John and Anne Darwin set their plan in motion to invest half a million US dollars in property in Panama in April this year, via a company called Jaguar Properties Corporation SA, inside which they could disappear.
They spent $90,000 (£44,390) on a two-bedroom apartment in a middle-class district of Panama City — $56,000 of which was for the building and the rest for fixtures and fittings — and a further $389,711 on the purchase of “Finca no. 1031” also known as Finca Escobal, a 194-hectare plot of virgin forest on the banks of Lake Gatún.
The property company that helped the Darwins to find the estate told The Times that it was fully co-operating with the British authorities in the investigation into the money trail.
The rugged “finca” consists of forest that is home to tapirs and toucans, situated on the outskirts of the village of Escobal in Colón, a province of Panama that Sir Francis Drake called “the treasure trove of the world”. Another English traveller was less flattering. “In all the world there is not, perhaps, now concentrated in a single spot so much swindling and villainy,” James Froude wrote in 1886.
It seems possible that Mr Darwin, 57, was planning to offer customers the ultimate kayaking holiday.
The purchase went through on June 11, at the same time that the Darwins paid for the two-bedroom apartment in Panama City.

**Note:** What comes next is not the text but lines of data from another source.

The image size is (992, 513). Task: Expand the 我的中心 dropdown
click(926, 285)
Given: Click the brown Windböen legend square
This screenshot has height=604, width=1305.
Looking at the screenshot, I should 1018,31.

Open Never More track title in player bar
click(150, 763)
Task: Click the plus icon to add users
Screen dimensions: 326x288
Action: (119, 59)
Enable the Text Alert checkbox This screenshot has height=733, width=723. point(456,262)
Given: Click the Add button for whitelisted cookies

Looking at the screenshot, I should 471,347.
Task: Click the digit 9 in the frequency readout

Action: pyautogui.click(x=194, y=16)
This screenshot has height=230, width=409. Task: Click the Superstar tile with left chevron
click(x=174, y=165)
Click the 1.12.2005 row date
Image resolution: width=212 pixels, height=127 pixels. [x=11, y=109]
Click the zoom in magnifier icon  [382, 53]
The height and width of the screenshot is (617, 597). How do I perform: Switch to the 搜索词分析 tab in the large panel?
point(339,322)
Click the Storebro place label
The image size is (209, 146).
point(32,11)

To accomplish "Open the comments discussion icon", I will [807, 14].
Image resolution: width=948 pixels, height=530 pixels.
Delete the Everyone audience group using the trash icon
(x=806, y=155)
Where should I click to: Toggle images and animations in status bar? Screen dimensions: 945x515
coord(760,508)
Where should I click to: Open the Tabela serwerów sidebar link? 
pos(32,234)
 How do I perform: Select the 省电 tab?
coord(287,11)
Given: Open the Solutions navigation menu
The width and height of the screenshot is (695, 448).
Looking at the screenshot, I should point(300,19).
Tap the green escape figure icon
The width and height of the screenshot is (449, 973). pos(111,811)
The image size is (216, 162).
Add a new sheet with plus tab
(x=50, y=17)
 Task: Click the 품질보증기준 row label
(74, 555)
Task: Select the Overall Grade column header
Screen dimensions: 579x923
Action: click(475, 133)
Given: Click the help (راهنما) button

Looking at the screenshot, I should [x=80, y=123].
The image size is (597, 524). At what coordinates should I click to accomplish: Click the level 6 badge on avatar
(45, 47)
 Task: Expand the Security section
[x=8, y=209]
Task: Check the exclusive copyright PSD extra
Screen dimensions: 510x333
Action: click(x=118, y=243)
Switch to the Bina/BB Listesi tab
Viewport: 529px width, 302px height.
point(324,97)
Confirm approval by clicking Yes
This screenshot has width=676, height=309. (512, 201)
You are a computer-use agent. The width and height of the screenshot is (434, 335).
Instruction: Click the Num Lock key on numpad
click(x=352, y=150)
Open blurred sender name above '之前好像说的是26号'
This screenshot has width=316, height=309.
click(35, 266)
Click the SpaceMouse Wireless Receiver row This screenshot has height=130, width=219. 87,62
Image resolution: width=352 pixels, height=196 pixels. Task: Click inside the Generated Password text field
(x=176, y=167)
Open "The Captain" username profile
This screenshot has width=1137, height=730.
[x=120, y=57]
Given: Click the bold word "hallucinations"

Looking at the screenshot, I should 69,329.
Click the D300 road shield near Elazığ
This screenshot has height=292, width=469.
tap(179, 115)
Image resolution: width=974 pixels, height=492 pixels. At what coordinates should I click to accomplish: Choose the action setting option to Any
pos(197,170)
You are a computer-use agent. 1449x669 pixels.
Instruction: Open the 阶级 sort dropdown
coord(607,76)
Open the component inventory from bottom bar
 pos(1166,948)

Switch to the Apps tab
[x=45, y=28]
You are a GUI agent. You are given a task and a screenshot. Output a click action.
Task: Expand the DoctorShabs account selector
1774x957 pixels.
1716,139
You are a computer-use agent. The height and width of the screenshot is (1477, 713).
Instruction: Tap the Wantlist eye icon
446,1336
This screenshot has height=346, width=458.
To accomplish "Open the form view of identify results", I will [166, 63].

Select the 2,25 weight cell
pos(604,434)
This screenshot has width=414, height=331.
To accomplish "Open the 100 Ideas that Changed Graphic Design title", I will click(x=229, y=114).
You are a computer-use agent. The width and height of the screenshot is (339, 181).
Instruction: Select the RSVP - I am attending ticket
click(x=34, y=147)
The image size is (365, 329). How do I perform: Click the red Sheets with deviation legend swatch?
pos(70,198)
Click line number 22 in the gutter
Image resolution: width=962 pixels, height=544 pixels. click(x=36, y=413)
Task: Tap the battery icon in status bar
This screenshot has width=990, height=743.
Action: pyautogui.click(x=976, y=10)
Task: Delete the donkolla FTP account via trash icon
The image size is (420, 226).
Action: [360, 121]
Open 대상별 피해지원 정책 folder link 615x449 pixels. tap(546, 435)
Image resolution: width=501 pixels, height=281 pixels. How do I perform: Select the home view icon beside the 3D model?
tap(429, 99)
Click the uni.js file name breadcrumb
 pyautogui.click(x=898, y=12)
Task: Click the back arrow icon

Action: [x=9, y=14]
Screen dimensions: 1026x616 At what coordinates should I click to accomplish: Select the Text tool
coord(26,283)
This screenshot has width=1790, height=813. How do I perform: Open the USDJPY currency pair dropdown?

In the rutted, single street running through Escobal, where dogs laid motionless in the heat and chickens pecked at weeds, locals nodded as they recognised the Darwins in the now famous photograph that exposed their deception. But they also produced a newer picture of Mr Darwin, taken in July, inspecting piles of rubbish tipped illegally on his land. A letter of complaint to Jaime Luna, the municipal chief of Escobal, is signed “Anne Darwin, President and legal representative Jaguar Properties Corporation”.
Mrs Darwin, 55, warned the local chief that fly-tipping was endangering her company’s investment and the viability of its tourism project, which was going to “provide a great economic impulse” to Escobal. She would soon be bringing tourists to the area “and we do not want to present a bad image that might affect our investment and consequently the economic benefits to the region”.
Police are now awaiting her return to Britain and confirmed that she would face arrest once she landed.
Leticia Escobar, the secretary to the town council of Escobal, said: “They told us they represented a consortium and had been looking all over Panama for the right location for their investment.
“They presented themselves as husband and wife, but now we’ve heard all about how he allegedly faked his death to get the insurance. We don’t know what’s going to happen to the land but I suppose the hotel will never be built now.”
Julio Nuñez, a municipal policeman who helped to secure the Darwins’ estate with a wire fence and signs warning off trespassers, showed The Times around the land, pointing out the spectacular lake and jungle views.
“They visited here twice after buying the land. They planned to build a cable car from the hotel through the trees down to the water, where you can kayak on the lake. They didn’t speak much Spanish but they did tell us they were married.”
Briseida Bracho, the town magistrate who registered the land purchase, said: “We were really happy they bought the land and with their plan to create the eco-tourism resort because it meant jobs for the town. But we didn’t know their circumstances, they didn’t say anything about that.
“I was shocked when I saw Anne’s face in the newspaper and read that her husband had disappeared.”
Manuel Cupas Fernandez, a respected lawyer and public notary, who was a prominent opponent of Panama´s General Noriega, confirmed that in April he was given a special power of attorney to purchase the city flat and the land by Jaguar Properties Corporation SA. “I met Anne and she mentioned that she was a widow and wanted to buy some properties, that she was planning to move here. She said that she had to sell some properties in England. She always said that she was a widow and I also met John, but she introduced him to me as a friend of hers. She said that she was planning to move to Escobal.”